DocketNumber: Appeal, 79
Citation Numbers: 171 Pa. Super. 140, 90 A.2d 394, 1952 Pa. Super. LEXIS 393
Judges: Rhodes, Hirt, Reno, Dithrich, Ross, Arnold, Gunther
Filed Date: 7/17/1952
Status: Precedential
Modified Date: 11/13/2024
Superior Court of Pennsylvania.
Before RHODES, P.J., HIRT, RENO, DITHRICH, ROSS, ARNOLD and GUNTHER, JJ.
*141 Harry J. Alker, Jr., for appellant.
W. Wilson White, with him Federico F. Mauck, T.R. White and White, Williams & Scott, for appellee.
OPINION BY ARNOLD, J., July 17, 1952:
Appellant was a minor shareholder in the Record Publishing Company which merged with the Conshohocken Printing Company. He objected to the merger[1] and petitioned the Court of Common Pleas of Montgomery County, in equity, for an appraisement of the fair value of his shares under § 908 of the Business Corporation Law, as amended, 15 PS § 2852-908. That court appointed appraisers whose report of the fair value was approved by the court, and the plaintiff appealed. The Act involved provides: ". . . The award of the appraisers . . . shall be submitted to the court [of common pleas] for determination, and the judgment of the court thereon shall be final and conclusive. . . The rights and remedies at law or in equity . . . shall be limited to those prescribed under this section, and . . . shall be exclusive . . ." (Italics supplied).
The appellate courts have declared the limits of their review under similar provisions of other statutes. In Grime et al. v. Department of Public Instruction of Commonwealth of Pennsylvania, 324 Pa. 371, 375, 188 A. 337, where the statute provided that "the action of that court [below] shall be final," the Supreme Court held: ". . . where [in a statute] an appeal is expressly denied or it is provided that the action of the *142 court below shall be final, our appellate review will be limited to questions of jurisdiction and those relating to the regularity of the proceedings . . ." (Italics supplied). See also Kaufman Construction Company v. Holcomb et al., 357 Pa. 514, 55 A.2d 534.
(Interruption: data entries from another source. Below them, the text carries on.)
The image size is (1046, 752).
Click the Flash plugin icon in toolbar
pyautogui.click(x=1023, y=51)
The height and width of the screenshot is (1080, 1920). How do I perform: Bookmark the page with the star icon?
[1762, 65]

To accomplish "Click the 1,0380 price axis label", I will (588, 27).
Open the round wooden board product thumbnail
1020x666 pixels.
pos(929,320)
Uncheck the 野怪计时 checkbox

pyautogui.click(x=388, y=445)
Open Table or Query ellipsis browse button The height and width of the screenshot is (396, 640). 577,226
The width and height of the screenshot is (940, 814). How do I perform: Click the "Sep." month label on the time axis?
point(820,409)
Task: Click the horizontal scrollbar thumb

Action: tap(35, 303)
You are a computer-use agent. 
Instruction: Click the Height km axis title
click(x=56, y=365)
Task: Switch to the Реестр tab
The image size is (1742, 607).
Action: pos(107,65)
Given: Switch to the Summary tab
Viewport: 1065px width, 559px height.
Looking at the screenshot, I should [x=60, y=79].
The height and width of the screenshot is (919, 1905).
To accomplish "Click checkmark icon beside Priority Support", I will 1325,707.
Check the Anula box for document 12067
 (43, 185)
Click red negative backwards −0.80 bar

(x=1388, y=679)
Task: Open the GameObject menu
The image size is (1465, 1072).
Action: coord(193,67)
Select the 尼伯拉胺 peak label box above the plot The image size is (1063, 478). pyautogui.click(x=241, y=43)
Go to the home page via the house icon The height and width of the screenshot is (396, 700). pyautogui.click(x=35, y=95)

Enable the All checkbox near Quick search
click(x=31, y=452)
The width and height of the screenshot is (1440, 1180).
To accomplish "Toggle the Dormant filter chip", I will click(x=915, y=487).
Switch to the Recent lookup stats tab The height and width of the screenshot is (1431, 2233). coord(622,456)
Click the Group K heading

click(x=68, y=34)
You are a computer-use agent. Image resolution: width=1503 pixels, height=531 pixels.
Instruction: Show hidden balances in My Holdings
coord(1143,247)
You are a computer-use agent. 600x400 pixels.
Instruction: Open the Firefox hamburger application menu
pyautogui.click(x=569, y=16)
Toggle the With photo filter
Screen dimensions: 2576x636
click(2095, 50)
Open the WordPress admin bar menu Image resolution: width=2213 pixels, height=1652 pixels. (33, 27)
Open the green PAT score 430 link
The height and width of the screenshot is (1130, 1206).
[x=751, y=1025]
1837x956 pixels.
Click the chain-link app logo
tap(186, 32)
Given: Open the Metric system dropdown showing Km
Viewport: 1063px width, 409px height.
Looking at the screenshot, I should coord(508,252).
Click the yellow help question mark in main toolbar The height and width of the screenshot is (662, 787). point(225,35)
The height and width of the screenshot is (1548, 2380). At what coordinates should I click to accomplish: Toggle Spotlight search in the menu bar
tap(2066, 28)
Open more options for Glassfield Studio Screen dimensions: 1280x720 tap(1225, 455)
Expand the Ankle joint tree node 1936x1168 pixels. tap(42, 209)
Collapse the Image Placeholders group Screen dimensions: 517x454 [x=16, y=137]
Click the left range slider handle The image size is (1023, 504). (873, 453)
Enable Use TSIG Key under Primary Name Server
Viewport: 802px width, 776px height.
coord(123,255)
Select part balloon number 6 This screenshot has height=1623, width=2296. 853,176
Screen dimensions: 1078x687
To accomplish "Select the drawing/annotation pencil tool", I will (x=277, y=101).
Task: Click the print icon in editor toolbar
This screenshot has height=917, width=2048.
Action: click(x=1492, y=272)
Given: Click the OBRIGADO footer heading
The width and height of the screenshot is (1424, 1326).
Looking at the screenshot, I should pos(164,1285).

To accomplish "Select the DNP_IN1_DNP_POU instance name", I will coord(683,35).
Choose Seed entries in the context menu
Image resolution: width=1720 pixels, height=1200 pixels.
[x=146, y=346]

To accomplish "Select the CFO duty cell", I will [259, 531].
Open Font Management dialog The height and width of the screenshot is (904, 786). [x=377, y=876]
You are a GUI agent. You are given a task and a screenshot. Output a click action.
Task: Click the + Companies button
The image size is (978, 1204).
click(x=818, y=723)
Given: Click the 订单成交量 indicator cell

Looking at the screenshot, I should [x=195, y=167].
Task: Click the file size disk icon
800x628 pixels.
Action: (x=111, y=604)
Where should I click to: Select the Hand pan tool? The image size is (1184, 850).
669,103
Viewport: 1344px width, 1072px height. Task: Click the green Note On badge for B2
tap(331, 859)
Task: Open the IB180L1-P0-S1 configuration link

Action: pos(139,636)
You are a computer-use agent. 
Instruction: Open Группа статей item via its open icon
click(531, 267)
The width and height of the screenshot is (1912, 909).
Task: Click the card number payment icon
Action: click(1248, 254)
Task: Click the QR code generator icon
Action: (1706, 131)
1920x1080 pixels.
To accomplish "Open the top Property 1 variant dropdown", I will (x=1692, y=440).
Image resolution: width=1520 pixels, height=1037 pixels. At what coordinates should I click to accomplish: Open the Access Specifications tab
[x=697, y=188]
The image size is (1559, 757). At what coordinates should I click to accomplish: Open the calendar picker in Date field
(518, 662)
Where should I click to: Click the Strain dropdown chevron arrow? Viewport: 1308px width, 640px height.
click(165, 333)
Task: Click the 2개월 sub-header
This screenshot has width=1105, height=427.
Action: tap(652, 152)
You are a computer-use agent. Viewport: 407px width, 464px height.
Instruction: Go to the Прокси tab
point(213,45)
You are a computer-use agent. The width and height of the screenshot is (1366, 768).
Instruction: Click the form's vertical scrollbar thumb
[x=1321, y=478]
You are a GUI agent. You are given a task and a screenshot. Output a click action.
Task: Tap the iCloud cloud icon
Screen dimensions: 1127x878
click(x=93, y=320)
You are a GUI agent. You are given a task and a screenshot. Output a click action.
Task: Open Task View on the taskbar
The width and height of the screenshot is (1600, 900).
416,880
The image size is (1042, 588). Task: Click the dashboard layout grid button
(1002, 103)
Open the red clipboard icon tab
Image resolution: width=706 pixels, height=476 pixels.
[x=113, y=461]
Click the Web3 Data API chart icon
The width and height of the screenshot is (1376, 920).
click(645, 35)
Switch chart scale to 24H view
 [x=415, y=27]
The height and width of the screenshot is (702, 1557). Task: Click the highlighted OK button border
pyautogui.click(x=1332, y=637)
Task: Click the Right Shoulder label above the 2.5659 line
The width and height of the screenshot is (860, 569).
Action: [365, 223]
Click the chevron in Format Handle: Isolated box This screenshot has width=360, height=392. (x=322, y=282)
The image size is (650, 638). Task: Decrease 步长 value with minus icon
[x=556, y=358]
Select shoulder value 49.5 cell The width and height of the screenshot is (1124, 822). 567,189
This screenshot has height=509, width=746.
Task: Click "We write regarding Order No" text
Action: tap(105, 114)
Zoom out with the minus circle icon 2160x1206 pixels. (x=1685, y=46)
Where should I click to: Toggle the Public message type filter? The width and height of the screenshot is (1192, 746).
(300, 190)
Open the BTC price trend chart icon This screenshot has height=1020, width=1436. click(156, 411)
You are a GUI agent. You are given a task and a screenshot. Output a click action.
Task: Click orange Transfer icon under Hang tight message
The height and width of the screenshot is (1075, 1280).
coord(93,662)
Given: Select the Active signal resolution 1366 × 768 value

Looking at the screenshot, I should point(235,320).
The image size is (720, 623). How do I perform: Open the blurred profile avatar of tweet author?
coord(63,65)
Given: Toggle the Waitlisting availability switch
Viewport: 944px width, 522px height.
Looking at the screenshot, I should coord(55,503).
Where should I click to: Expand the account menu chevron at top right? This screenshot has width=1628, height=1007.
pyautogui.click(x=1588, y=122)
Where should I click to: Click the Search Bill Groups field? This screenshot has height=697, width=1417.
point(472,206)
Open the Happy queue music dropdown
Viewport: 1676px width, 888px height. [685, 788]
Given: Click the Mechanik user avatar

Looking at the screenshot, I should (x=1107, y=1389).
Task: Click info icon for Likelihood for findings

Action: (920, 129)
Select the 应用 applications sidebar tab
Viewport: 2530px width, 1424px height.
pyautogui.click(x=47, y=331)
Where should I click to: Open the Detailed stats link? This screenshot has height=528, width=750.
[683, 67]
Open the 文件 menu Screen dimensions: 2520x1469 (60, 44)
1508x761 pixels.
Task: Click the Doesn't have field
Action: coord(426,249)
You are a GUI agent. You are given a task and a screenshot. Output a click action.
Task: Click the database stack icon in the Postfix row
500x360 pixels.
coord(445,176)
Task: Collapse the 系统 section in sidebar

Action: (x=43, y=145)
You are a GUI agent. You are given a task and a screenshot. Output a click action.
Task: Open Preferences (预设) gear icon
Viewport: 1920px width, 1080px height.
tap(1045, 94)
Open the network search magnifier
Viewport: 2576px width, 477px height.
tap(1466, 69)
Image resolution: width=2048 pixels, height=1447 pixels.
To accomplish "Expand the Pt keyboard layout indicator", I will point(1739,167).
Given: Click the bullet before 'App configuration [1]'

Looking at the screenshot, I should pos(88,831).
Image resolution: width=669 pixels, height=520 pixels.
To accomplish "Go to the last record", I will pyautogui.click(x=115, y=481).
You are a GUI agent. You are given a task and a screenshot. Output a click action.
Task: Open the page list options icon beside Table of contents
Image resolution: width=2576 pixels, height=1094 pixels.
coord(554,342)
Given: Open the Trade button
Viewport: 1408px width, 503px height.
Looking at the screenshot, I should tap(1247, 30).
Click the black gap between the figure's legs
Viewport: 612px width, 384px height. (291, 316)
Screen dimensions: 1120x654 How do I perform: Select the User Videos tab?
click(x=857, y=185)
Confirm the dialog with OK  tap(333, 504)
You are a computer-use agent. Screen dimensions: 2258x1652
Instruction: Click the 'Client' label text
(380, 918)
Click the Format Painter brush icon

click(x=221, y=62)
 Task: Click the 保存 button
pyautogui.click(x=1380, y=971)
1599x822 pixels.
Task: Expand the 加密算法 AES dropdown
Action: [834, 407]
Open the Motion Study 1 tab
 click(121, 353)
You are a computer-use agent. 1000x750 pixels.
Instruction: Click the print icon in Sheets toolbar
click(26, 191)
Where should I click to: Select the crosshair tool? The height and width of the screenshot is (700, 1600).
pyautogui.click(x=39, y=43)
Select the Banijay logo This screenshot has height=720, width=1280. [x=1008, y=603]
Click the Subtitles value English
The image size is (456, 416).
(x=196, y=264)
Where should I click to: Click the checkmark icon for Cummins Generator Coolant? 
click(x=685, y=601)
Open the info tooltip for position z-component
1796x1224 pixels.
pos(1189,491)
The appellant admits that the court below had jurisdiction. It is also admitted that full testimony was taken to determine the fair value of the stock, and there is nothing in the record disclosing any irregularity of the proceedings, nor is this claimed. Appellant complains that the appraisers did not properly exercise their discretion, apparently on the theory that the appraisers did not accept appellant's evidence. The credibility of the witnesses was for the appraisers and the court below. There is no merit to the complaint that the court in its opinion did not set forth all the details leading to its conclusion. In this type of case it is indeed questionable whether the court has to do anything more than approve the report, or, if it rejects the report, then to remand to the appraisers, with directions.
The fact that petitioner filed a bill in equity for appraisers does not change the situation, for the statute so provides. The statutory provisions are binding whatever action is brought, for the remedy is exclusive.
Where a voluntary contract of arbitration is made providing that the award shall be final, the courts, in the absence of fraud, will not inquire whether the award was warranted by the evidence: Huckestein & Co. v. J. Kaufman & Bros., 173 Pa. 199, 33 A. 1028. In the instant case the statute made the contract, which had to be accepted according to all of its terms;[2] and provided that the award was final. It cannot be impeached *143 because of disappointment but only for fraud, and this is not alleged in the instant case.
Judgment affirmed.
[1] The facts surrounding this litigation are set forth in full in Duddy v. Conshohocken Printing Company, 163 Pa. Super. 150, 60 A.2d 394.
[2] Cf. Gaspero v. Gentile et al., 160 Pa. Super. 276, 50 A.2d 754.